## [Pixel coordinate grounding data]
------------------------------------
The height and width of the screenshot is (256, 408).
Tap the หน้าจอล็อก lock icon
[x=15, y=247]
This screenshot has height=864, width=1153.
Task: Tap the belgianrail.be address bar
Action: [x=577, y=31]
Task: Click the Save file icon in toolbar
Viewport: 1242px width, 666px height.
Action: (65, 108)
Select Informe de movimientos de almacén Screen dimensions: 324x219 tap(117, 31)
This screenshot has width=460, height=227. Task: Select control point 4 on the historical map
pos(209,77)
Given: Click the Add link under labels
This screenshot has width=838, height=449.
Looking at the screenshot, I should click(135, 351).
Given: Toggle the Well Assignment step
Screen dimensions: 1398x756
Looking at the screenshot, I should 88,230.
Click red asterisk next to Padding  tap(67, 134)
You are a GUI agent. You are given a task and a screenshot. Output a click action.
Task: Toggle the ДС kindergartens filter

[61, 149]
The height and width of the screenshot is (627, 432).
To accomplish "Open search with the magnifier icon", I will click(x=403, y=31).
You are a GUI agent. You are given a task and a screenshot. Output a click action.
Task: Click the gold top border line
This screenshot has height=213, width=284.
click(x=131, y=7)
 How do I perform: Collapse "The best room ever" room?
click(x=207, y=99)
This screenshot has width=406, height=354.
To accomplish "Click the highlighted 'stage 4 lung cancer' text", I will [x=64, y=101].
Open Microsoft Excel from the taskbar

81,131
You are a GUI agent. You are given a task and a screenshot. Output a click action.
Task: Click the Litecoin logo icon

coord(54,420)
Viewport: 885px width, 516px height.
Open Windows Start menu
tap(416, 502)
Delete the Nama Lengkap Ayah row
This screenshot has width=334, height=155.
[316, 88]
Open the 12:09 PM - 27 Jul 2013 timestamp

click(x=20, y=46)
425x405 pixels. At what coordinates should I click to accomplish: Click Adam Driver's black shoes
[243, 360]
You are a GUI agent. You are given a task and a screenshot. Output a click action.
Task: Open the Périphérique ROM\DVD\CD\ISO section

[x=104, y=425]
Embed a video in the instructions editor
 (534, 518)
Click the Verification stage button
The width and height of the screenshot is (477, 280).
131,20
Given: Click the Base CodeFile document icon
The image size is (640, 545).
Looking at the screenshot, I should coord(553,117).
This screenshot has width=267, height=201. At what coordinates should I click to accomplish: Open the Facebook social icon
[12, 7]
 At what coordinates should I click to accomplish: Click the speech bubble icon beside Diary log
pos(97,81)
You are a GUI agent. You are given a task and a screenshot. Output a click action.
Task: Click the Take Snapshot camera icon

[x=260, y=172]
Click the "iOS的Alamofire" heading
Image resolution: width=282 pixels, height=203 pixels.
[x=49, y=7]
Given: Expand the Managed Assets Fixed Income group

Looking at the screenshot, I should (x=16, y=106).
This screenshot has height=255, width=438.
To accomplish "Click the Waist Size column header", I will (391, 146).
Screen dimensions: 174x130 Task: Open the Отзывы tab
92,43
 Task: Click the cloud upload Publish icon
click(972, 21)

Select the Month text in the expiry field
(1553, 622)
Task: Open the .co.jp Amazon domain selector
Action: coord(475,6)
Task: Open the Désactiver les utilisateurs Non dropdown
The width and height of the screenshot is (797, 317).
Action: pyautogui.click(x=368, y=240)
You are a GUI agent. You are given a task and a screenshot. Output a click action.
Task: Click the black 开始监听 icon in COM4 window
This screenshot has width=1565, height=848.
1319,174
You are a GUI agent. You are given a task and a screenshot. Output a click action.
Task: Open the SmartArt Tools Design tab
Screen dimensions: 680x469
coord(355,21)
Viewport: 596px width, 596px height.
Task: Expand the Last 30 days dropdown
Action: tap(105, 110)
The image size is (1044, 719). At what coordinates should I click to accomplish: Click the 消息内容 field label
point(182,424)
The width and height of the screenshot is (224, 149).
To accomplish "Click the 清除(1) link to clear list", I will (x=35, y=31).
------------------------------------
## [Required work]
As listed above, the lines from the line with "How do I perform: Collapse" to the line with "Viewport: 885px width, 516px height." are to be echoed exactly, with both ends included and nothing added.

## [Response for this exercise]
 How do I perform: Collapse "The best room ever" room?
click(x=207, y=99)
This screenshot has width=406, height=354.
To accomplish "Click the highlighted 'stage 4 lung cancer' text", I will [x=64, y=101].
Open Microsoft Excel from the taskbar

81,131
You are a GUI agent. You are given a task and a screenshot. Output a click action.
Task: Click the Litecoin logo icon

coord(54,420)
Viewport: 885px width, 516px height.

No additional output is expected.